Technological Diversification Technological Diversification

November 1, 2010

Motivation for the Research
Economies at early stages of the development process are often shaken by abrupt changes in growth rates. In an earlier paper, the authors quantified the contribution of various factors at different stages of development, finding that the high volatility in poor countries is due to (1) higher levels of sectoral concentration, (2) higher levels of sectoral risk (that is, poor countries not only specialize in few sectors, but those sectors also tend to bear particularly high risk), and (3) higher country-specific macroeconomic risk.
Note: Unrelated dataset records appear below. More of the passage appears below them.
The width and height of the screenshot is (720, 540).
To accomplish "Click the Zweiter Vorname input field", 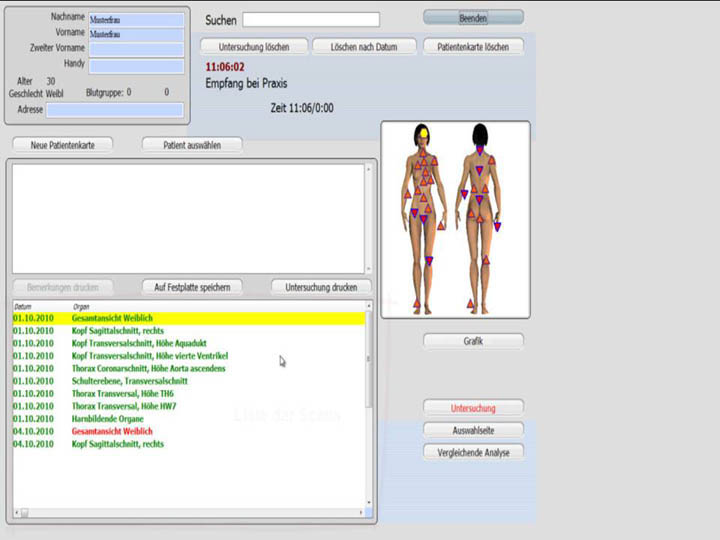I will pos(136,49).
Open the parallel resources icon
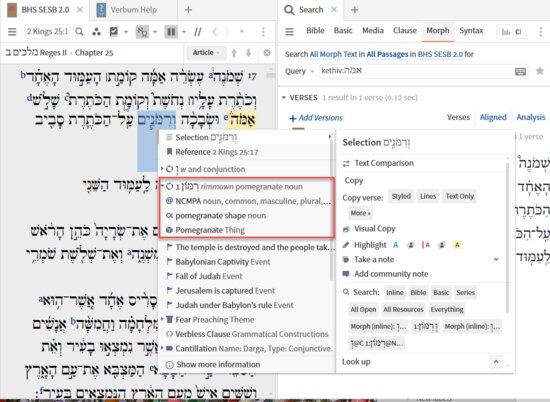Viewport: 550px width, 402px height. (x=96, y=32)
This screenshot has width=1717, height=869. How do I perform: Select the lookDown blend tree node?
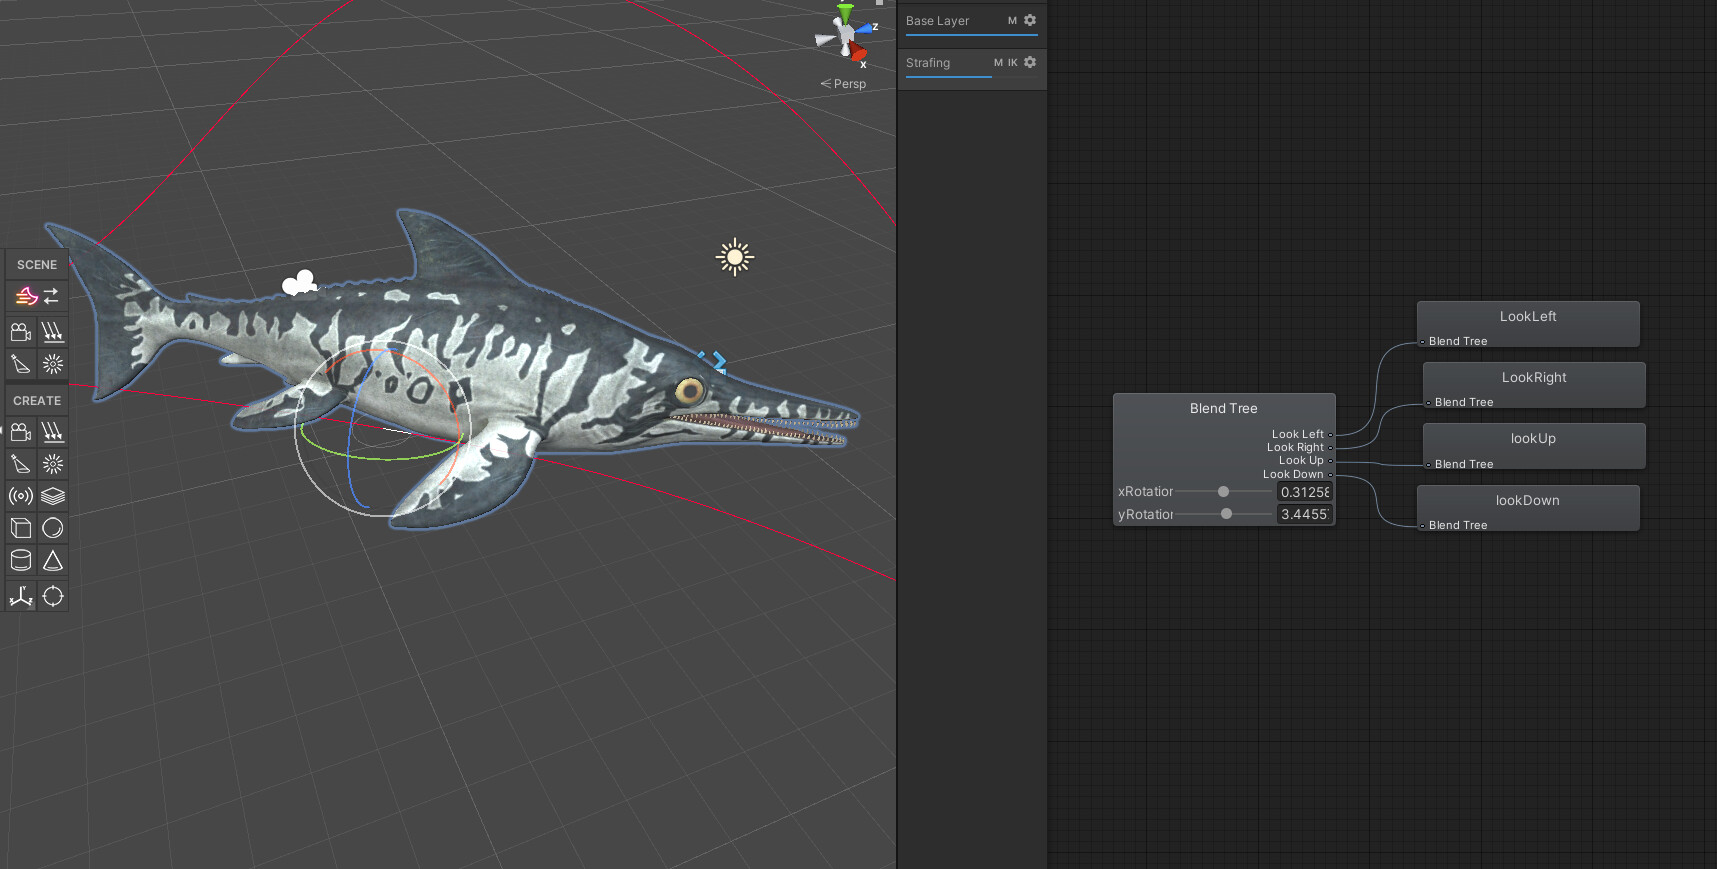[x=1528, y=508]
A volatility accounting exercise carried out by the authors indicates that approximately 50 percent of the differences in volatility between rich and poor countries can be accounted for by differences in the sectoral composition of the economy (higher concentration and sectoral risk), whereas the other 50 percent is due to country-specific risk.
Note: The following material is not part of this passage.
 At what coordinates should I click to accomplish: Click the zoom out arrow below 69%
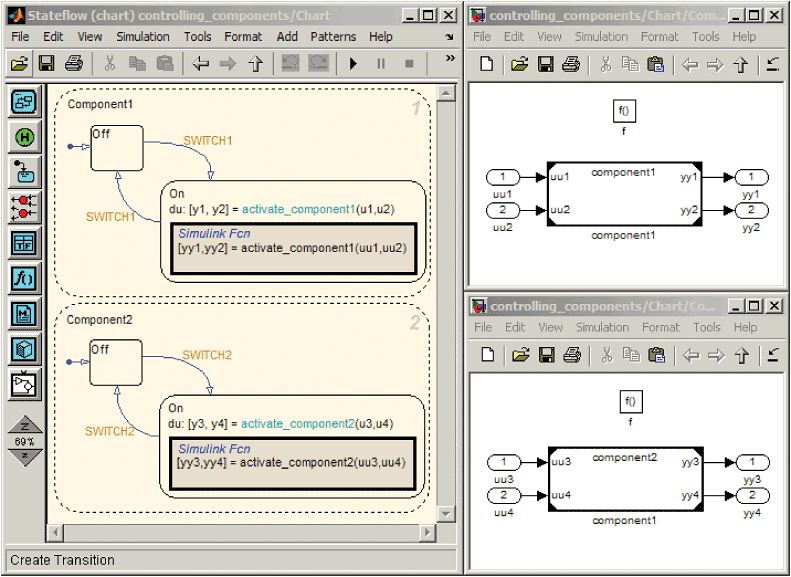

These characteristics of the development process are inconsistent with previous theoretical explanations of the dynamics of volatility and development. In this paper, the authors provide an alternative theory that is in line with the empirical evidence.

Research Approach
The authors develop an endogenous growth model of technological diversification. In the model, the number of varieties evolves endogenously in response to profit incentives. The consequent change in volatility associated with changes in the number of varieties feeds back into the investment and savings decisions of producers.
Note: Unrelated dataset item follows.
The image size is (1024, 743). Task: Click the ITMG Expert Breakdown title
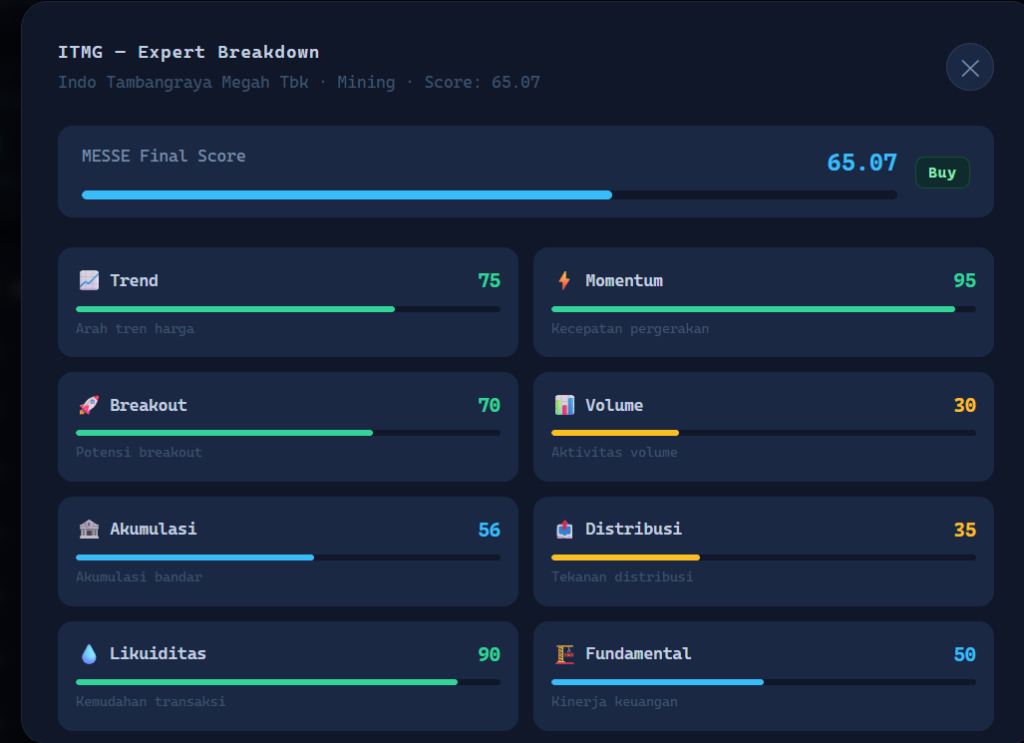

The key idea of the model is that firms using a larger variety of inputs can mitigate the impact of shocks affecting the productivity of individual inputs. In order to explore why poorer countries specialize in less sophisticated sectors, the authors extend the model to allow for international mobility of goods and for cross-country differences in endowments.

The model leads to a set of predictions concerning the relationships among productivity, volatility, and technological diversification. The authors discuss these predictions in the light of empirical evidence and then conduct robustness checks.

Key Findings

  • Technological complexity both increases average productivity and reduces the volatility of productivity. The expansion of varieties of inputs leads to lower volatility of production via two channels. First, as each individual input matters less in production, productivity becomes less volatile by the law of large numbers. Second, whenever a shock hits a particular input, firms can adjust the use of the other inputs to partially offset the shock.
  • More complex sectors are both more productive and less volatile; there is no evidence of a mean-variance frontier. As countries develop, they use more sophisticated technologies, which leads to both higher productivity and lower variance.
  • In the multi-sector version of the model, two channels explain the negative association of volatility with development: first, a within-sector channel, whereby a given sector exhibits higher technological complexity in more-developed countries, and, second, a compositional channel, whereby poor countries specialize in relatively less complex sectors.
  • Within a sector, in addition to decreasing with increasing technological complexity, volatility also decreases with increasing skill intensity and the size of the sector.
  • Countries with high profit rates and low investment costs will develop faster, implying both a faster growth of output and a faster fall in volatility.
  • An alternative explanation for the decline of volatility with development is that high-income countries specialize in differentiated products, which are subject to idiosyncratic demand and supply shocks. The authors' findings suggest that "output diversification" does not contribute significantly to the decline of volatility.

Implications
The fact that the predictions of the model developed in this paper fit the empirical data better than previous theories suggests that the model may have captured the essential channels whereby increasing technological complexity leads to increasing productivity and decreasing volatility.